Saya sudah memperhatikan kebiasaan itu sedari kecil. Saat itu saya belum mengerti apa faedahnya merokok sambil bekerja seperti tukang bangunan. Kadang saya mikir, apa ga takut abunya jatuh ke dalam cat, atau adonan semen seandainya mereka membuat adonan semen atau menuang cat ke dalam ember sambil mengapit rokok di mulutnya? Kalau cat berwarna hitam atau adonan semen, mungkin tidak masalah, tapi bagaimana kalau cat berwarna cerah?
Sependek ingatan saya, nyaris semua tukang yang saya temui selalu sibuk bekerja sambil nyebat. Mulai dari mengecat sudut sempit bangunan menggunakan kuas, plester semen ke tembok rumah, memasang rangka dan mengecat plafon rumah sampai memasang tegel, semuanya sambil nyebats. Memang ada beberapa tukang yang memilih untuk bekerja tidak sambil merokok, tapi rasanya jarang saya temui, baik tukang yang saya sewa atau secara kebetulan datang ke sebuah proyek pembangunan rumah.
Walaupun dengan rokok menempel, pekerjaan mereka tetap maksimal dengan hasil yang memuaskan juga. Saya nyaris tidak pernah berurusan dengan tukang atau mandor yang mengecewakan. Walaupun di kiri-kanan saya sering mendengar kalau ada saja tukang bangunan yang kerjanya tidak bagus atau bahkan sampai menipu kliennya soal biaya pembangunan yang diselewengkan.
Sedari kecil, sampai saat ini, saya selalu melihat para tukang bangunan ini merokok Surya 16, itu sebabnya di beberapa kota, seperti kota Palu, Surya 16 sering disebut rokok tukang di era tahun 90an awal. Ya, karena hampir semua tukang yang saya tahu sejak dulu selalu merokok Surya 16, Gurame atau Garpit. Baru di era 2000an saja saya mengenal beberapa dari mereka mulai merokok kretek jenis Mild atau rokok putih. Padahal kalau dipikir, merokok Mild dan rokok putih di sela kerja seperti mereka bisa memghabiskan berbatang-batang rokok kalau dihitung dari durasi kerja mereka.
Tapi salah satu momen yang paling menyenangkan saat melihat mereka kerja adalah saat jam makan siang. Kalau di Jawa mungkin populer disebut “rolasan”. Di waktu makan siang itu tadi saya detail melihat mereka melakukan persiapan makan siang, mulai dari cuci tangan, bersih-bersih wajah atau kaki, mengambil nasi bungkus atau makan prasmanan, makan menggunakan tangan sambil bercerita ngalor-ngidul tentang kejadian-kejadian hari itu saat mereka kerja atau isu hangat di sekitar mereka. Tentu penutup makan siang mereka setelah selesai cuci tangan adalah menyalakan rokok lalu nyebat beberapa menit sebelum lanjut bekerja. Momen sederhana tapi menyenangkan untuk dilihat.

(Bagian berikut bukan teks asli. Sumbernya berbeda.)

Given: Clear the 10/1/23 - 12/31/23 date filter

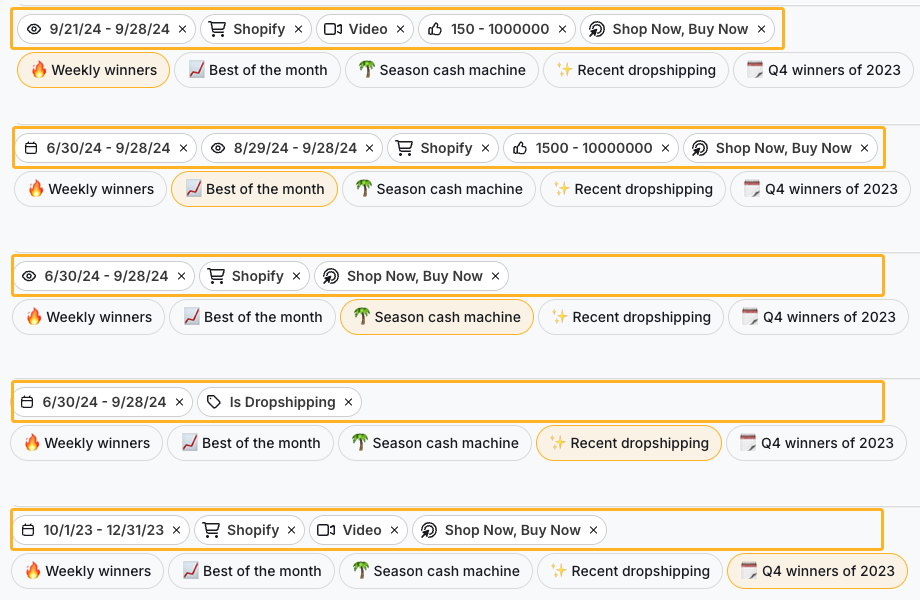Looking at the screenshot, I should [x=176, y=530].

Kalau saya pribadi sih lebih suka nyebat sambil mreteli motor atau sambil memasak. Apa ga takut bara rokok terkena bensin atau jatuh ke dalam masakan? Semua orang punya cara mensiasati kebiasaan tadi supaya tidak mengganggu atau bahkan merugikan sekelilingnya. Siapkan semua kebutuhan nyebats seperti asbak, korek, rokok dan posisikan itu di area yang tidak akan mengganggu dan mengotori area kerja kita. Jangan juga taruh asbak di bawah mesin motor, atau menaruh asbak dekat dengan mangkok berisi irisan bawang dan cabai untuk masakan. Semua bisa kita atur dengan baik supaya aktifitas nyebats bisa tetap dilakukan.